Voor de termijn van 1 juni plus acht weken is gekozen om de eventueel te verwachten ‘stormloop’ van aanvragen in de zomervakantie te kunnen verwerken. Ondanks de gestelde termijnen in artikel 5 van de verordening leerlingenvervoer gemeente Aa en Hunze kan het voorkomen dat de gestelde afwikkelingstermijnen niet haalbaar zijn voor de gemeente. Hiervan kan bijvoorbeeld sprake zijn in het geval van een vakantiepiek, indien het gevraagde oordeel van de commissie van onderzoek of andere deskundigen uitblijft, of indien er sprake is van een bijzondere situatie. In dergelijke gevallen kan het college de beslissing voor ten hoogste vier weken verdagen (artikel 5, vijfde lid, van de verordening leerlingenvervoer gemeente Aa en Hunze). De Awb bepaalt dat dit uitstel schriftelijk kenbaar gemaakt moet worden aan de betrokken ouders door het college, voor afloop van de eerste termijn. Dit in verband met de bepalingen omtrent het overschrijden van de termijnen en de daaruit voortvloeiende toewijzing van de aanvragen. Uiterlijk een dag voor het verstrijken van de tweede termijn dient een beschikking op de ingediende aanvraag door het college te zijn gegeven. Als blijkt dat ook de verdagingstermijn onvoldoende soelaas biedt, bijvoorbeeld als gevolg van het uitblijven van het advies van de commissie van onderzoek, is het van belang dat er toch een beschikking wordt afgegeven. In een dergelijk geval ligt het voor de hand een beschikking te geven, zonder bijvoorbeeld het advies van de commissie van onderzoek af te wachten. Dit is dan ook geregeld in artikel 16, derde lid.

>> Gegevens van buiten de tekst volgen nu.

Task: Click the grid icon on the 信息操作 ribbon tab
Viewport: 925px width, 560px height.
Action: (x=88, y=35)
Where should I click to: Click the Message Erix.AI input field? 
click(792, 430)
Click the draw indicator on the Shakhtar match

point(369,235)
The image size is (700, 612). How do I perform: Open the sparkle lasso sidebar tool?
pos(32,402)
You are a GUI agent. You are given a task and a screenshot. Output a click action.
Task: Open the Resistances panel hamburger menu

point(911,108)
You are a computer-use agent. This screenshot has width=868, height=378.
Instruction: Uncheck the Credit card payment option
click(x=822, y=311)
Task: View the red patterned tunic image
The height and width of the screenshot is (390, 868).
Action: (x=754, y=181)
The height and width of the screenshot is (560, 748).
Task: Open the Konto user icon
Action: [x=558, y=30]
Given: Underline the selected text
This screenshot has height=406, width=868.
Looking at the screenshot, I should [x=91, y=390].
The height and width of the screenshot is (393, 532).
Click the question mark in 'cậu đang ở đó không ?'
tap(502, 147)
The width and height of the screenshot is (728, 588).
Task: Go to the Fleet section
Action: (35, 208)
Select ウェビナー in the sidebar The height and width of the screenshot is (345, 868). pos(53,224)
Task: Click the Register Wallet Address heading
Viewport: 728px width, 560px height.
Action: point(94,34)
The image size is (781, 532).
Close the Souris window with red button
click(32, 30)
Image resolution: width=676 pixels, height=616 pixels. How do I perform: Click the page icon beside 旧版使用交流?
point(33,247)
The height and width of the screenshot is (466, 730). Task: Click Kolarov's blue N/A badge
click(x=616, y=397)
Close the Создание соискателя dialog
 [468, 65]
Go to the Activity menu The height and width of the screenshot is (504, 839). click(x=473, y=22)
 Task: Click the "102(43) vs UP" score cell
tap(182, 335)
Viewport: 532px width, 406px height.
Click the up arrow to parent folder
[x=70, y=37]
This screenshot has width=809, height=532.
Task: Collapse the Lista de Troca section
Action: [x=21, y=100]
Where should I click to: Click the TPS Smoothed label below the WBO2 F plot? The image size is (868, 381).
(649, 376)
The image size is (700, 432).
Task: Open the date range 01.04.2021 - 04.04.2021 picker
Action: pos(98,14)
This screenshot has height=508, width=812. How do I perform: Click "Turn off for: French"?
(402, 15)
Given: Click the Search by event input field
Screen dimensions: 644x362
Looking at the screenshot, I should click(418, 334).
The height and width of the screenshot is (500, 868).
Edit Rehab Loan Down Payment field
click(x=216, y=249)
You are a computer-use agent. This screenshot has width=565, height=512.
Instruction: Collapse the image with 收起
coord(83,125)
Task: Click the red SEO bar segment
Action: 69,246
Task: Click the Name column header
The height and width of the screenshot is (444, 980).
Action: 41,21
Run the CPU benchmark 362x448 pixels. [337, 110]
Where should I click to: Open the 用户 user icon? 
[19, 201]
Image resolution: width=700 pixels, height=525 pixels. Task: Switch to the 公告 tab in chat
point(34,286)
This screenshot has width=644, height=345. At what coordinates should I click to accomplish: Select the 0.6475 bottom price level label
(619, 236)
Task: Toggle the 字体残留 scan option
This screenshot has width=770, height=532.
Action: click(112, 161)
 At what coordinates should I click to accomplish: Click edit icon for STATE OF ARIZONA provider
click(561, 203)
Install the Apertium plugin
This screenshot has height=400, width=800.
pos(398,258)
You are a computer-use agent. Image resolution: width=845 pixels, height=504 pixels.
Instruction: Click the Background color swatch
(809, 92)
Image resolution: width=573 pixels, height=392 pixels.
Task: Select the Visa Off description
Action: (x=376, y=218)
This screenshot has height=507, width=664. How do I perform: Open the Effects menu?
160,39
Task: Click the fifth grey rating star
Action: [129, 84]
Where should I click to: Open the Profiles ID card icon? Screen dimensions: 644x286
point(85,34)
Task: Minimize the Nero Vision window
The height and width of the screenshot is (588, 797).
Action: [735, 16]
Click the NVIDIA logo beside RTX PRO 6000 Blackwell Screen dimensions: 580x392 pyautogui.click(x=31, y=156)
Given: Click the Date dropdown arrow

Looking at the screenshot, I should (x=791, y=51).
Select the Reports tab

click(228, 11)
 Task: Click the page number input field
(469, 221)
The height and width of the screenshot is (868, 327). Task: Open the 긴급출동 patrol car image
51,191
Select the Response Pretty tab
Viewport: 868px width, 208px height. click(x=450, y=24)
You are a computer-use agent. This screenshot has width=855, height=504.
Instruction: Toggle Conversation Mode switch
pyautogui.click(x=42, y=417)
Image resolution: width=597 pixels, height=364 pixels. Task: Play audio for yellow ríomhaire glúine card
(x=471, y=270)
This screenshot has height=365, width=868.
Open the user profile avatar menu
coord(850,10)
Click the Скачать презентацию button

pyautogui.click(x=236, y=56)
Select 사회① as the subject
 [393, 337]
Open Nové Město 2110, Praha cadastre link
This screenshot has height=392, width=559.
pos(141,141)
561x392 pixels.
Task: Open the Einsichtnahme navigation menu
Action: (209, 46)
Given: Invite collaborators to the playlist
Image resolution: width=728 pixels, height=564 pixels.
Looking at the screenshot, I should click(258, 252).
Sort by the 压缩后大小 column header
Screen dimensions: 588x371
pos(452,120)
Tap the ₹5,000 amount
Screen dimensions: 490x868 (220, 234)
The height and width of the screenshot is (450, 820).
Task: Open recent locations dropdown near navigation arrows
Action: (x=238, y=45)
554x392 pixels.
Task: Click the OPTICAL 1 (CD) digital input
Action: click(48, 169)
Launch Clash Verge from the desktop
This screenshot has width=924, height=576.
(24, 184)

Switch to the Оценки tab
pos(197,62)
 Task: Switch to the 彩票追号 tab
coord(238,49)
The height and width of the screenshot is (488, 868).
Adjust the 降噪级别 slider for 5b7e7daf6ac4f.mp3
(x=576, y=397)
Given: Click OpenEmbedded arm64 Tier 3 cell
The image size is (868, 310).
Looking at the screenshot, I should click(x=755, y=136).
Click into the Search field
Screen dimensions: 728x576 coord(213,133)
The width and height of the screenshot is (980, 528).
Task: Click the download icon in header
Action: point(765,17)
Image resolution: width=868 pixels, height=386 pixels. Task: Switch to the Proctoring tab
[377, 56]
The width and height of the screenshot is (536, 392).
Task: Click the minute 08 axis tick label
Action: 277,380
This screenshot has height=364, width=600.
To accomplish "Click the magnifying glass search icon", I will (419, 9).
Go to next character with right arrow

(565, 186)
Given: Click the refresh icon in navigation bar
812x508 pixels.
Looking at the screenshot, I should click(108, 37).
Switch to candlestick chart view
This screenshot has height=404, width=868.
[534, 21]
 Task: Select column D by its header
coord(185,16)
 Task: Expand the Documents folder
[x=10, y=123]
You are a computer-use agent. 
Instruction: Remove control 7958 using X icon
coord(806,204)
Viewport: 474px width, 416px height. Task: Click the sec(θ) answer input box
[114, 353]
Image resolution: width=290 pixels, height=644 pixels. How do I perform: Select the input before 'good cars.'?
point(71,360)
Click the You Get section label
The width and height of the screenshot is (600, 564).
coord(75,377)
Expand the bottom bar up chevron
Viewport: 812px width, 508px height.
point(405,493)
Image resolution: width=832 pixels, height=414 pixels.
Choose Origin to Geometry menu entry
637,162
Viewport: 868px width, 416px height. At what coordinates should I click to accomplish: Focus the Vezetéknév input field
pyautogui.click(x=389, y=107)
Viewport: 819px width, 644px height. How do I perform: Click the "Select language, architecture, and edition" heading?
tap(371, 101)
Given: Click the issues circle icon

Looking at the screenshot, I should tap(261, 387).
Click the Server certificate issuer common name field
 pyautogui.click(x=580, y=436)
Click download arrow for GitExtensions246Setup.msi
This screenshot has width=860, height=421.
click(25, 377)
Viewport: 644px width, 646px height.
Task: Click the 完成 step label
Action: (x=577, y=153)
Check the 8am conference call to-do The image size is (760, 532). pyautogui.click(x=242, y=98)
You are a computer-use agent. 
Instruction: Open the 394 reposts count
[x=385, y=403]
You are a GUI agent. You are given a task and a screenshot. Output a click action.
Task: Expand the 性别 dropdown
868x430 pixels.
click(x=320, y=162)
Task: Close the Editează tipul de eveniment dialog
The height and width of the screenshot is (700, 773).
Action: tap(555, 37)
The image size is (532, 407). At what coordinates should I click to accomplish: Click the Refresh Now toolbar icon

Een beschikking treedt niet in werking voordat deze bekend is gemaakt (artikel 3:44 van de Awb). De termijnen die in artikel 5 van de verordening leerlingenvervoer gemeente Aa en Hunze zijn opgenomen zijn inclusief de tijd die het college nodig heeft om een genomen beschikking aan de aanvragers bekend te maken. Artikel 4:13 van de Awb bepaalt dat een redelijke termijn waarbinnen een beschikking dient te worden gegeven in ieder geval is verstreken indien het college binnen acht weken geen beschikking heeft gegeven.

Indien bovenstaande termijnen (acht weken en een eventuele verdaging van vier weken) overschreden worden, dan kunnen de aanvragers op basis van artikel 6:2 van de Awb daartegen bezwaar maken en beroep instellen. In het onderhavige geval is het bezwaar en beroep niet aan een termijn gebonden (artikel 6:12, eerste lid, van de Awb). Het bezwaar- of beroepschrift wordt niet-ontvankelijk verklaard indien het onredelijk laat is ingediend (artikel 6:12, derde lid).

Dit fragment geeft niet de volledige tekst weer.